Tuesday, January 22, 2013

Stormy Weather, Scary Weather

Last Friday the wind began to blow and during the day it got stronger and then all night it blew furiously. It continued all Saturday too.  The tin roof flapped and banged and the gutters blew off. It rained as well, horizontally. It came in the bedroom window, flying through the sides of the glass and showered the carpet. It was a very wet and scary weekend. I didn't sleep at all. I lay in the warmth of the bed and listened to the noise, thinking it sounded like someone was up there, and half expecting the roof to fly off at any moment. (Well, it did fly off last summer, so I wasn't just being neurotic.)  The door to the workshop was blown in, and the door frame broken.

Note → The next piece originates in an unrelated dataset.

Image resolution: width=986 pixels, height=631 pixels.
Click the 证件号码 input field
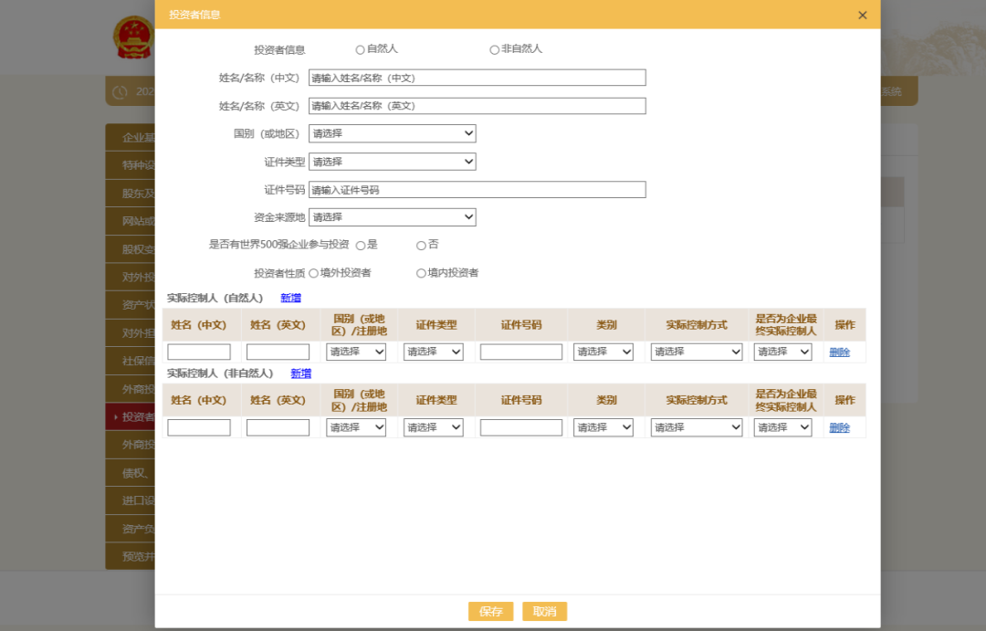(477, 189)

It was a very stormy 24 hours. (140 kph aparently, in some parts of Portugal, with waves 17 meters high)

When it had calmed down a bit I went down to the garden to pick up all the bits of cardboard and black netting, and the sun shelter I built in the summer, which had blown off completely. The place looked like a war zone, but the plants looked healthy. As for the 'spider' dome, I don't even want to go and look.  I will wait until the weather settles before I start to work on it again. It's too diheartening to have all one's hard work washed away by these mighty storms.

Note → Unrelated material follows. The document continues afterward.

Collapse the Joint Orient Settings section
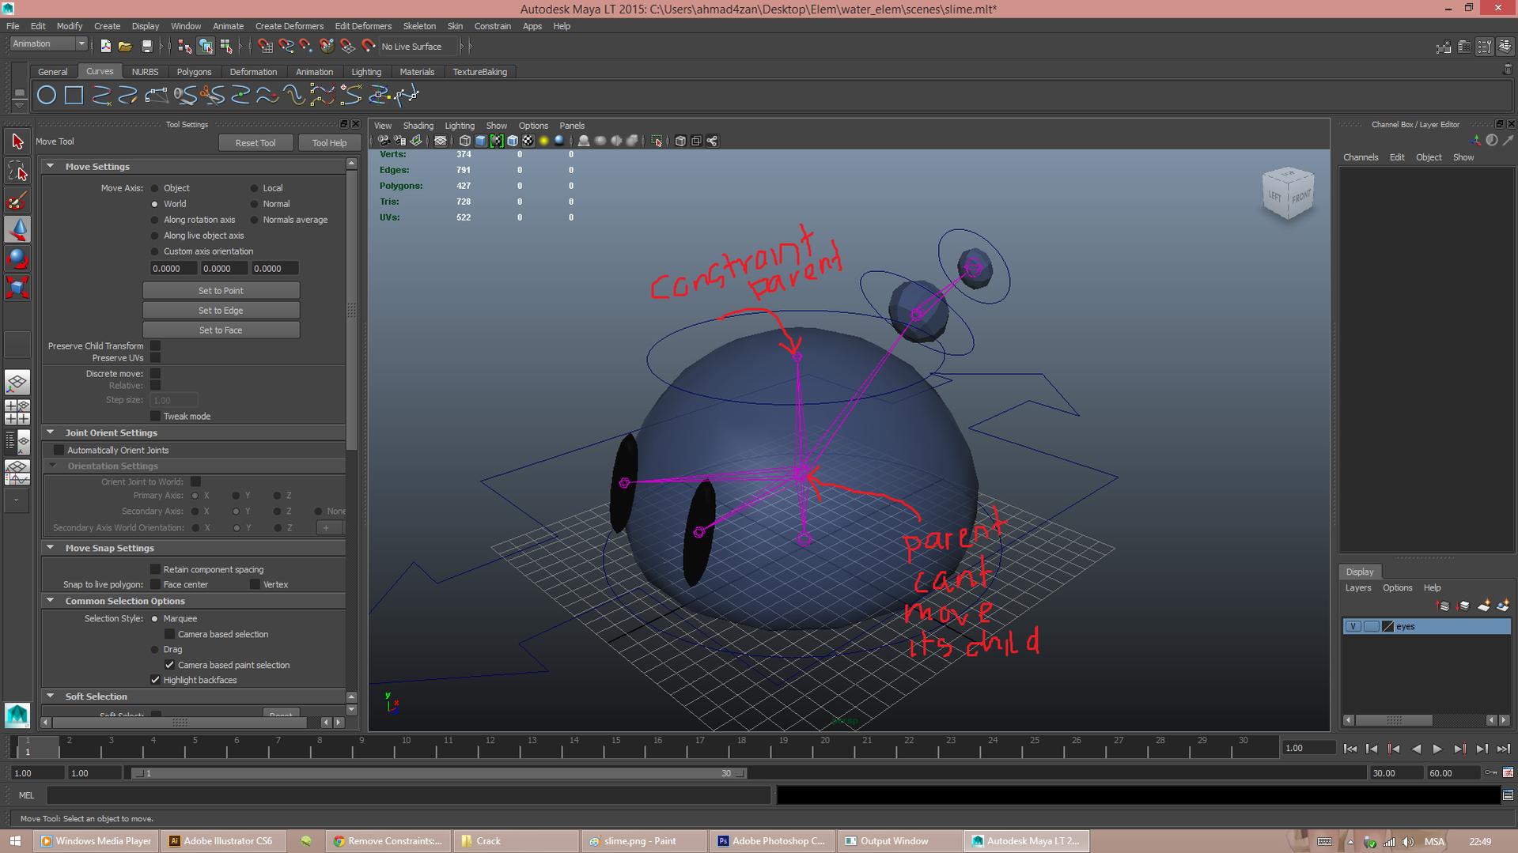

So yesterday we went to do some essential shopping and when we came back we found half the herd of goats up by the windmill. We put them back in the neighbour's field and continued home. I went down to the garden and found hoof marks in the soil.  I looked around... ARGH, the goats had been there and eaten the tops of everything! I had left the gate open of our new fenced-in-against-the-goats-and-chickens fence... I could've cried. Instead I screamed.  All those onions pulled out, all the brocolli gone, and the spinach and the peas and the favas. And it was my own fault!


Meanwhile this nasty, disturbing weather continues.  We have got used to the gentle stuff we've been having for the last few years.  This strong wind and hail and heavy rain is what sometimes happens in winter in Portugal.  At least we are warm and dry in our house. So tonight, we sit near the stove and the wind howls around the house and the roof flaps, but it's not as bad as Friday/Saturday so I'm thankful for that. I think that the very strong winds are a part of climate change. That is quite scary.